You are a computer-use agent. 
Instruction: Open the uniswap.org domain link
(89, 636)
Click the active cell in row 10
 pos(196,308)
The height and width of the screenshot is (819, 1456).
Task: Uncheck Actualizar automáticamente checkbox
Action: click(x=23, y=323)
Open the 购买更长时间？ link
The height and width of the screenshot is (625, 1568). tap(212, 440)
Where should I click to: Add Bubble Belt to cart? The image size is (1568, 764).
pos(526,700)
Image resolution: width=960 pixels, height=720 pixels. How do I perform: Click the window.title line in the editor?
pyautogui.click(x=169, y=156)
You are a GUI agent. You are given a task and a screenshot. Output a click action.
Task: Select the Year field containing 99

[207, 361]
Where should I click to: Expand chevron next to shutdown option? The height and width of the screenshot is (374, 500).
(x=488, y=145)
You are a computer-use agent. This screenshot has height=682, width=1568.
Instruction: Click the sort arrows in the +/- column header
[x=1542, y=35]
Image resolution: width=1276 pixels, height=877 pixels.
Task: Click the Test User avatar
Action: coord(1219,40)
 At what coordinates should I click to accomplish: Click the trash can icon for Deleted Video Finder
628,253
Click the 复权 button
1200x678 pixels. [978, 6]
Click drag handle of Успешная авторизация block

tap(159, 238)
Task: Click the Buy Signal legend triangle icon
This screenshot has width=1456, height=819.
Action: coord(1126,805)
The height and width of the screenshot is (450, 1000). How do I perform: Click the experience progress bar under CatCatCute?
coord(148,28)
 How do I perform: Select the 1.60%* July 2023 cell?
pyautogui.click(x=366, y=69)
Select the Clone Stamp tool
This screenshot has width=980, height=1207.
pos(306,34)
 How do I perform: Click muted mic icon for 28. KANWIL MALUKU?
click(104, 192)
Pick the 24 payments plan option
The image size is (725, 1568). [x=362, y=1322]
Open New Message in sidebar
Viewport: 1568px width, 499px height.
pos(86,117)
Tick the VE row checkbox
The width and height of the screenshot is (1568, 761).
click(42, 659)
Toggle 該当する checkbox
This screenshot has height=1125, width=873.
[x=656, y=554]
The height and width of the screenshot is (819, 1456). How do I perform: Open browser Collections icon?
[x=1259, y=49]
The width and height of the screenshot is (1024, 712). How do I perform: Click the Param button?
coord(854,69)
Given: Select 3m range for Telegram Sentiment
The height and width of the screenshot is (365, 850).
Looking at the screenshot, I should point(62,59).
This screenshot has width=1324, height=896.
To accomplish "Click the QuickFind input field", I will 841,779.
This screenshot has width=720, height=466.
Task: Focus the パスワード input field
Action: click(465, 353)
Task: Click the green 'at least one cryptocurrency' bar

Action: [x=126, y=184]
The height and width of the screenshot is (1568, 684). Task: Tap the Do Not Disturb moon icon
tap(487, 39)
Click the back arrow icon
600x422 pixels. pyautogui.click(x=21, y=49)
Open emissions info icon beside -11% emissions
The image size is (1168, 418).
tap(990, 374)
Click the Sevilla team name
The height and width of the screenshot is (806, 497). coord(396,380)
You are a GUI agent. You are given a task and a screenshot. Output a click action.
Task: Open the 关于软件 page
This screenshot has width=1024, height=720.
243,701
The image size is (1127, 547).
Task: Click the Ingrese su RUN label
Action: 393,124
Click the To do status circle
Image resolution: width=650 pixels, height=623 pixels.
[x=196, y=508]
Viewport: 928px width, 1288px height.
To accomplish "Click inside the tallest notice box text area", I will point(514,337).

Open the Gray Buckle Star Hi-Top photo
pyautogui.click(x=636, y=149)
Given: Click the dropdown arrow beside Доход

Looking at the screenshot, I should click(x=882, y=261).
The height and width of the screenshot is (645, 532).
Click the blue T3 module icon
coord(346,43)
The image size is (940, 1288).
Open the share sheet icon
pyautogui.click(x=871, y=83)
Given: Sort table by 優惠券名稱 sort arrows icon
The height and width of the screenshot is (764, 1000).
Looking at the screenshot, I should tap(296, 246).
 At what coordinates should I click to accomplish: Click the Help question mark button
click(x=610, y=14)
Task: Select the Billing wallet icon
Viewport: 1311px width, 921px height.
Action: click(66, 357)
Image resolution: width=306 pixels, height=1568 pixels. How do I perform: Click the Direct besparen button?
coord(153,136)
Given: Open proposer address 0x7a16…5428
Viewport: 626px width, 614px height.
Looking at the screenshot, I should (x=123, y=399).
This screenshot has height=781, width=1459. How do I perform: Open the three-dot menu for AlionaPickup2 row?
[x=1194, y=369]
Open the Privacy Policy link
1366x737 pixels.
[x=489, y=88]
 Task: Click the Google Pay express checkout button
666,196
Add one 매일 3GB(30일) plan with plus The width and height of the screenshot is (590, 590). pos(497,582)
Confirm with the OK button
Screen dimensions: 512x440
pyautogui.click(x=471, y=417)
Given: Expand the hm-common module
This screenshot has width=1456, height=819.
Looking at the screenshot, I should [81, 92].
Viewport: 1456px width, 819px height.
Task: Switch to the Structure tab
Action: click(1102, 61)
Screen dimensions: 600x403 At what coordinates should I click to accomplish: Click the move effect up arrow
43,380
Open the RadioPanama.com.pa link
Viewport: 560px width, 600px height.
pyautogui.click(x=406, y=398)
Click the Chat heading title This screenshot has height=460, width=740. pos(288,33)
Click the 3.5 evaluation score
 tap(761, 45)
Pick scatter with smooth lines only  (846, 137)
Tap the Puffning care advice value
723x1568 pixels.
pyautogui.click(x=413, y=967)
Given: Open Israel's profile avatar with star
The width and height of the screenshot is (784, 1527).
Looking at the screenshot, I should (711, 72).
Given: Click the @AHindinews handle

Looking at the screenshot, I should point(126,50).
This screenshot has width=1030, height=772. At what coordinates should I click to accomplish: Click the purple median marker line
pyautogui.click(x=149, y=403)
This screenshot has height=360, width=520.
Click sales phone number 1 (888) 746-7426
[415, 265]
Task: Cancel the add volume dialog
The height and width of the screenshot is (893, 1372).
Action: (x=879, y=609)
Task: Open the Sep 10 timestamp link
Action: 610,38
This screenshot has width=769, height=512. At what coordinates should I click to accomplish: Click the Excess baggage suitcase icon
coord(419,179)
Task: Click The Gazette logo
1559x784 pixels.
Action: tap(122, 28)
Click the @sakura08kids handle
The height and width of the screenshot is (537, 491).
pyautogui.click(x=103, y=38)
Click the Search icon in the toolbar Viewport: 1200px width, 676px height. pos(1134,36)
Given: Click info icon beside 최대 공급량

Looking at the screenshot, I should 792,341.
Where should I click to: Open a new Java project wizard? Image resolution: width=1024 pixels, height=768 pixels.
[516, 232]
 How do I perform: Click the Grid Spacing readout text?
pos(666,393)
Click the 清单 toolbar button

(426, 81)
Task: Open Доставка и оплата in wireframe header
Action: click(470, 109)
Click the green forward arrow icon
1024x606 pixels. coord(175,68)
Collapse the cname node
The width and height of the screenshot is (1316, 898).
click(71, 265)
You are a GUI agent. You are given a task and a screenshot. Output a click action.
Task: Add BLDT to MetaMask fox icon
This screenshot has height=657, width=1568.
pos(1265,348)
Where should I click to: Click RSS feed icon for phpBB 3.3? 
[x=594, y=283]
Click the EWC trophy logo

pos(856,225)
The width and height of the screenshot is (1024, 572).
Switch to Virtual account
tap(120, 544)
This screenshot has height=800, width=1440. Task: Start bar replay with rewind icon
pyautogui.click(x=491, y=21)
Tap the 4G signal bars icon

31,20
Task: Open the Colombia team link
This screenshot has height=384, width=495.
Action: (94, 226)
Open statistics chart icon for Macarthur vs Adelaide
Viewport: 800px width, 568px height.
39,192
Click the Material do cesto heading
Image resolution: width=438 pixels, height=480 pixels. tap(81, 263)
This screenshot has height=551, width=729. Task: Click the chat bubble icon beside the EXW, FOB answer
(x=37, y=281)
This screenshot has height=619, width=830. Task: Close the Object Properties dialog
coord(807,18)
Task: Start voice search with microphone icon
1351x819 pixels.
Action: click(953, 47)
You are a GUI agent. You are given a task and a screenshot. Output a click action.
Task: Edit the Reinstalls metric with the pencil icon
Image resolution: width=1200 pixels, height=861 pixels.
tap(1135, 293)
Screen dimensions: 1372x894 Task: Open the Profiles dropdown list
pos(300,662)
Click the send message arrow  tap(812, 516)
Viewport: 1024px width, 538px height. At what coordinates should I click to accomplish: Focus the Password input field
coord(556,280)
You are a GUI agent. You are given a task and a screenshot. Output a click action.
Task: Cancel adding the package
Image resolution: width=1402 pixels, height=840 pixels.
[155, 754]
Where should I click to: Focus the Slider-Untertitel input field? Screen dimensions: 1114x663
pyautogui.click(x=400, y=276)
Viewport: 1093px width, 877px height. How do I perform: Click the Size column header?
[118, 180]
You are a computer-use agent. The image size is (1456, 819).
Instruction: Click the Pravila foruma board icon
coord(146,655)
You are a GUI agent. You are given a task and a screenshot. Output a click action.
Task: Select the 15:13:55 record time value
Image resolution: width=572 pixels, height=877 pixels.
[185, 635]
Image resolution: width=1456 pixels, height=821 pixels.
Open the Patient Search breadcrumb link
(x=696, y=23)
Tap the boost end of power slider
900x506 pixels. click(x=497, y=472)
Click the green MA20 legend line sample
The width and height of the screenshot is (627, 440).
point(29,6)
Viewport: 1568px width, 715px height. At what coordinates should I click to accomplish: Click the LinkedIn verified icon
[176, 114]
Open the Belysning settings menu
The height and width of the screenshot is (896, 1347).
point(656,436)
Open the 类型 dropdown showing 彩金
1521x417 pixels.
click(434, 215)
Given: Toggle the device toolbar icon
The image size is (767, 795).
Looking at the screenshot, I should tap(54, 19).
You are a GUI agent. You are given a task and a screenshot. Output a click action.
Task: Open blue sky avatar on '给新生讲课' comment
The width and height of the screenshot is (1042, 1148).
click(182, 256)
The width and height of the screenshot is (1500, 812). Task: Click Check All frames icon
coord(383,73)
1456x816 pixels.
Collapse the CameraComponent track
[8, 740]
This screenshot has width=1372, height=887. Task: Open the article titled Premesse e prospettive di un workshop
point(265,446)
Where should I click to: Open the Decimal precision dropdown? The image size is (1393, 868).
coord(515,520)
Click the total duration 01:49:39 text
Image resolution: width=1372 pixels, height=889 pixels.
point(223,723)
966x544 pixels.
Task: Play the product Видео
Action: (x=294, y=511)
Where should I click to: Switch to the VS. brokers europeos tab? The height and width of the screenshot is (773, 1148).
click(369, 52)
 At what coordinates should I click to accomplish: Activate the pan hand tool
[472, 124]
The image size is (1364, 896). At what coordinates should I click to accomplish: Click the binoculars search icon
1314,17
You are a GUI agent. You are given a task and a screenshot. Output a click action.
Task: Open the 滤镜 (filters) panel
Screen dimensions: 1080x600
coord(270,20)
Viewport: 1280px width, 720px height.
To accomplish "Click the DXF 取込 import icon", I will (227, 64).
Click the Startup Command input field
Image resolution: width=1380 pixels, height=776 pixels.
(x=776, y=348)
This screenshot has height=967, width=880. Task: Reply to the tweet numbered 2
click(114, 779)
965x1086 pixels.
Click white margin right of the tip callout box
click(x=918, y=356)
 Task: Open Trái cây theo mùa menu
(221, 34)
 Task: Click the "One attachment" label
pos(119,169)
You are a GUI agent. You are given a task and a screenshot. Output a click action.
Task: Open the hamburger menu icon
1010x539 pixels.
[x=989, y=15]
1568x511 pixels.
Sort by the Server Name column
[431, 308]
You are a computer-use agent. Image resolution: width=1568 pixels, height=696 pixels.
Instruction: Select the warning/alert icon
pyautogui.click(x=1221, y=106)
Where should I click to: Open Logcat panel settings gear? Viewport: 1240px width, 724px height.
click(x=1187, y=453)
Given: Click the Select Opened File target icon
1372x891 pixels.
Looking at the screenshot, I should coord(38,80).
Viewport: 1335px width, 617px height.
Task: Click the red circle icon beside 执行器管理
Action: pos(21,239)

### WHAT TO PRODUCE
Pull out every line of the data above that contains the string "Select", treating uppercase and lowercase as different.

### EXERCISE SOLUTION
Task: Select the Year field containing 99
 How do I perform: Select the 1.60%* July 2023 cell?
Select the Clone Stamp tool
Given: Select 3m range for Telegram Sentiment
Task: Select the Billing wallet icon
Task: Select the 15:13:55 record time value
Instruction: Select the warning/alert icon
Given: Click the Select Opened File target icon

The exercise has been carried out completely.